Le chauffeur démarre l’engin. Les voyageurs s’entassent devant la portière droite du bus. Chacun est muni d’un ticket de voyageur. L’attente a été longue. Mais Seydina prend son mal en patience. Une fois son tour, le jeune homme prend place dans l’autobus. Aussitôt installé à son siège, il change d’accoutrement pour revêtir une nouvelle tenue. «C’est ma tenue de voyage», lance-t-il à son voisin. Ce dernier transpirait comme un forgeron en pleine action dans sa forge. «Il faut ouvrir la porte ou démarrer la voiture avant qu’on étouffe», se plaint-il auprès du convoyeur.
Casque bien placé, le jeune Seydina écoute sa musique. Il vide tranquillement un sachet d’eau sans perdre de temps. Il faut bien boire pour ne pas se déshydrater. Mais, pré- vient-il son voisin, «pour se rendre à Dakar, il faut se préparer comme si tu allais à la guerre. L’état de la route est catastrophique». Après plus d’une demi heure de route, le bus vient de traverser le village de Niéméniké, à près de 50 kilomètres de Kédougou. Juste à la sortie de cette localité, en partance sur Tambacounda, commence le début de 115 km de calvaire des voyageurs et autres usagers, entre Niéméniké et Dialakoto.
Autocar, remorque, voiture personnelle, véhicule de type 4X4 sautent, freinent, bondissent et se cabrent sur ce parcours comme des moutons. Après quelques distances de parcours, c’est la catastrophe.
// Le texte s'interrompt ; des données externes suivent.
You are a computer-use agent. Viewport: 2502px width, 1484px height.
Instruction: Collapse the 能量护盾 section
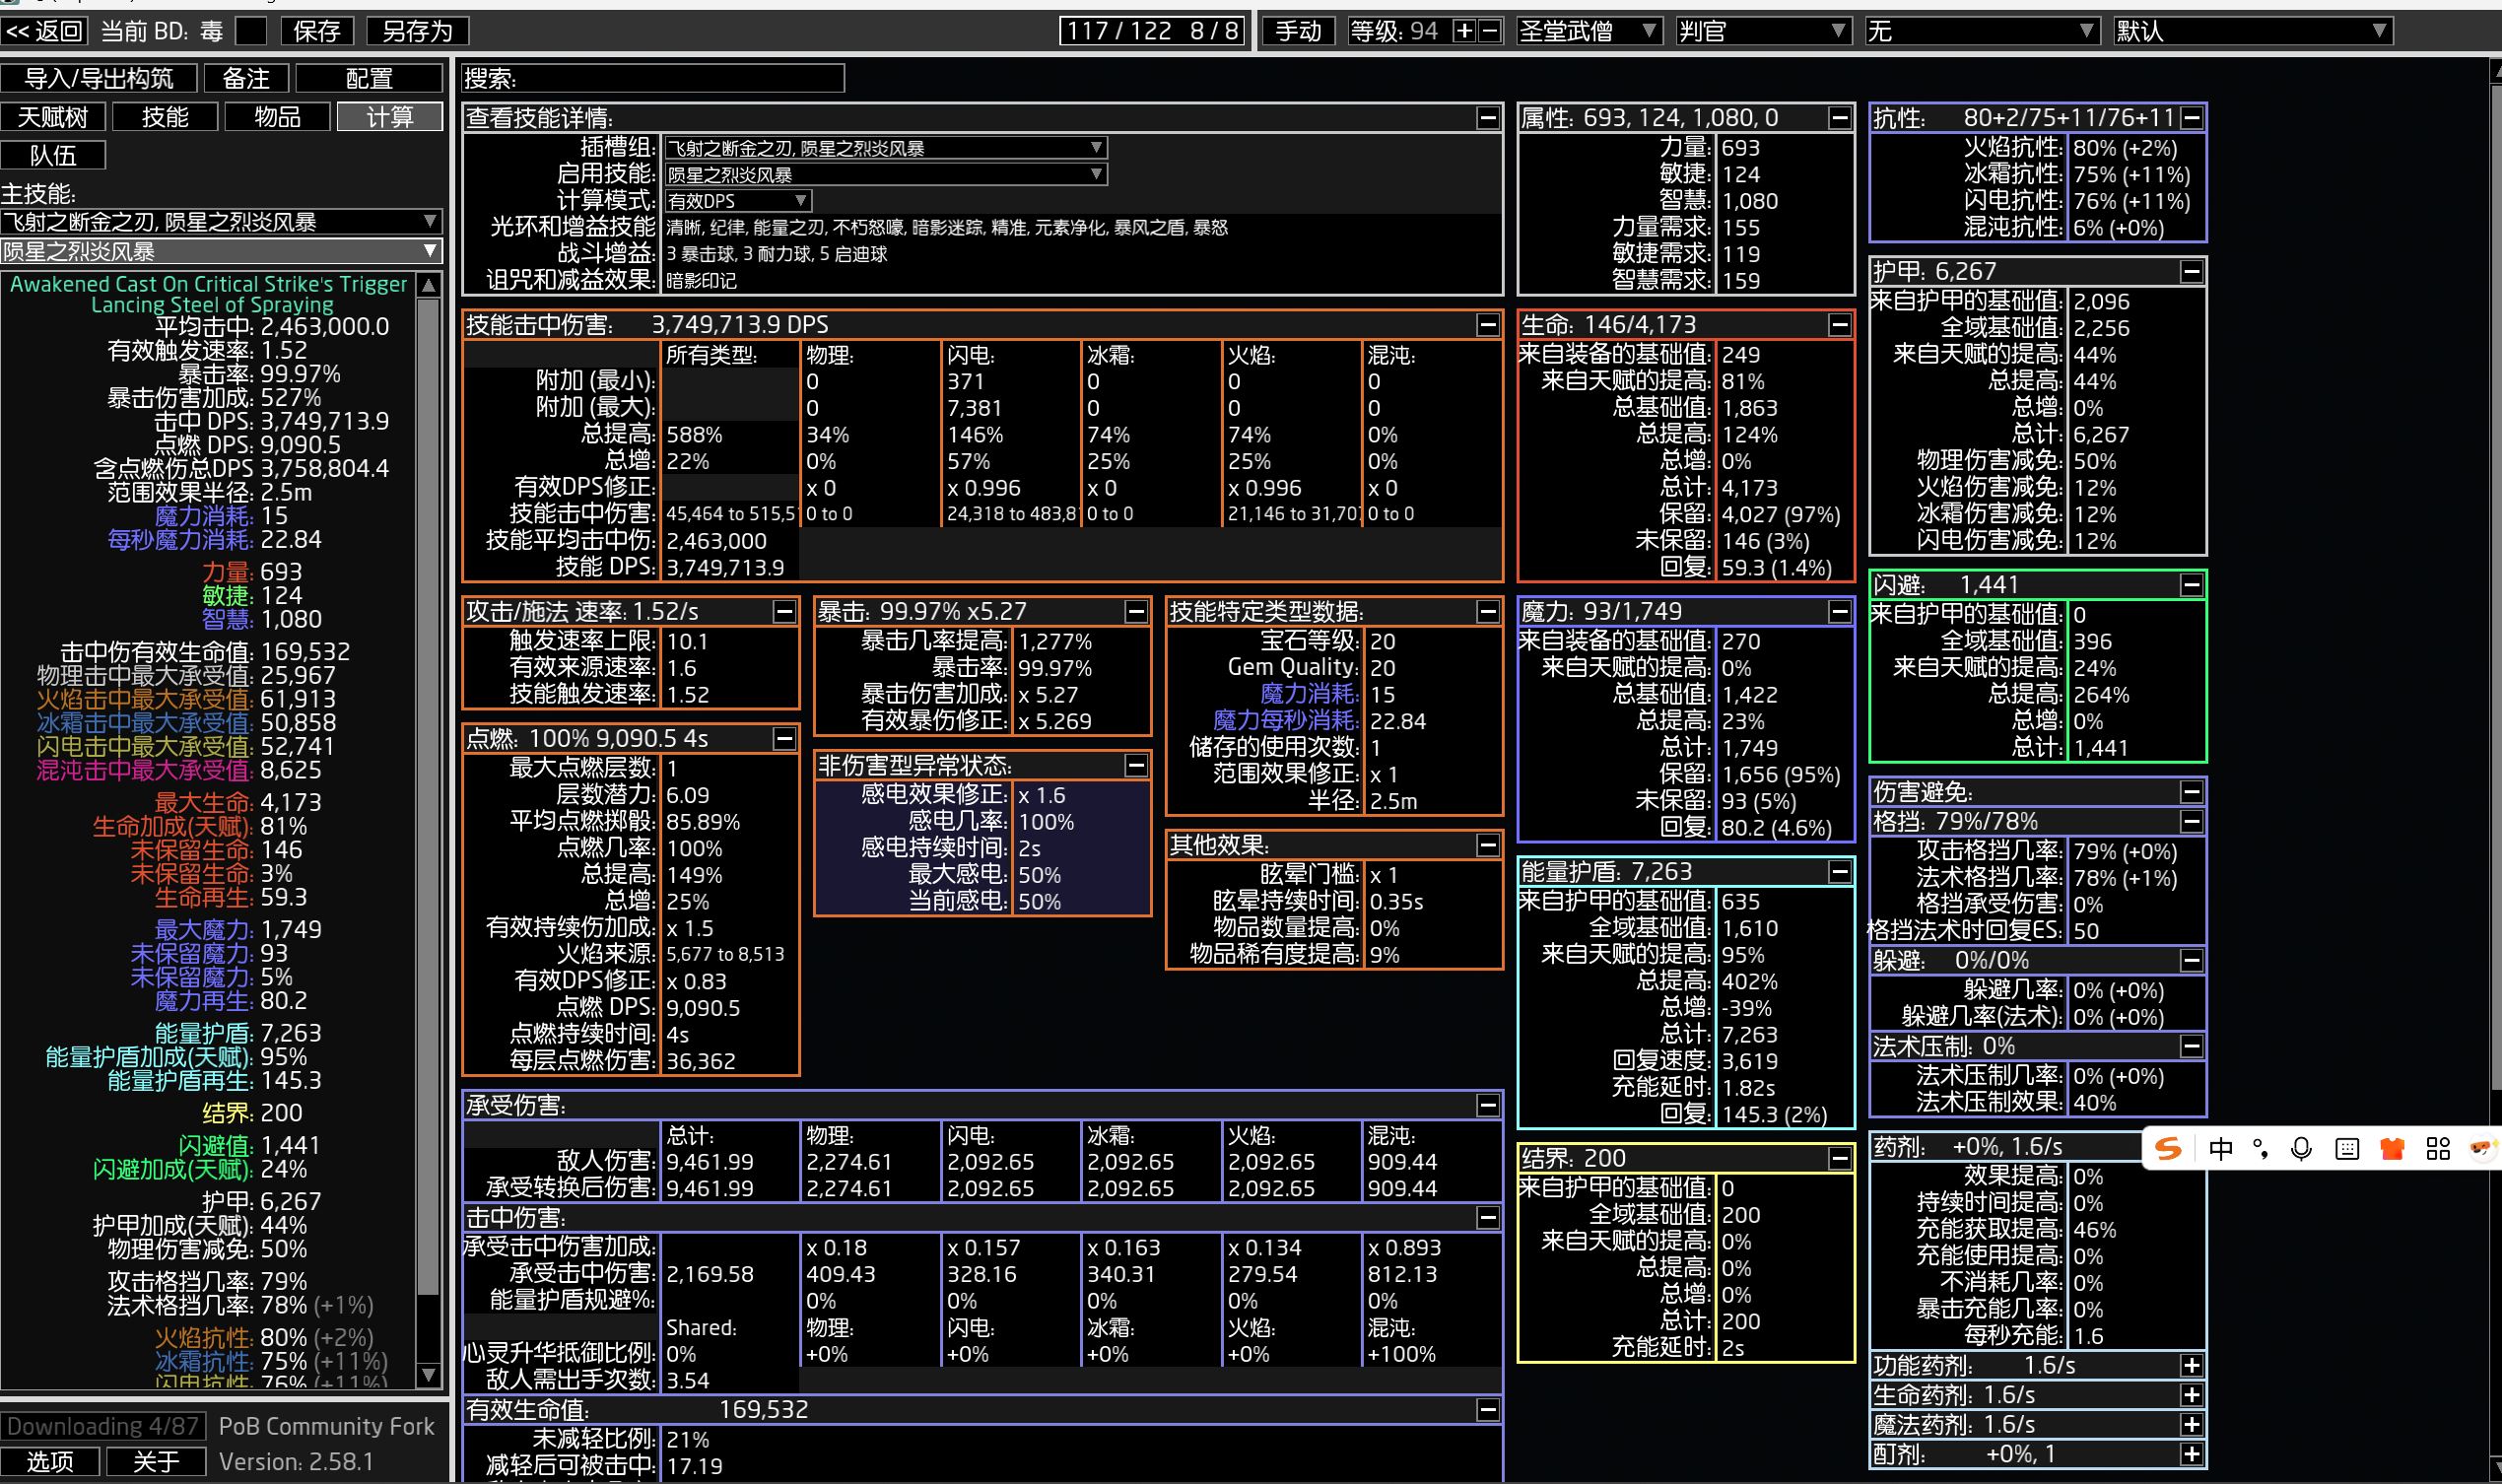(x=1839, y=872)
La situation est encore plus cahoteuse.
Le bitume n’existe presque plus. Il a fait place à de gros trous, si bien que les véhicules sont obligés de décrire des arabesques pour ne pas dire qu’ils zigzaguent pour avancer. Parsemé de crevasses, c’est dans ces conditions que les conducteurs affrontent quotidiennement ce parcours pour rallier la capitale ou l’intérieur du pays. Bitume décapé, nids-de poule, c’est la réalité qu’affrontent les usagers de l’axe Kédougou-Tambacounda. En plus de cette situation, vient s’ajouter le chantier de réfection de cet axe, dont l’entreprise Arezki à la charge.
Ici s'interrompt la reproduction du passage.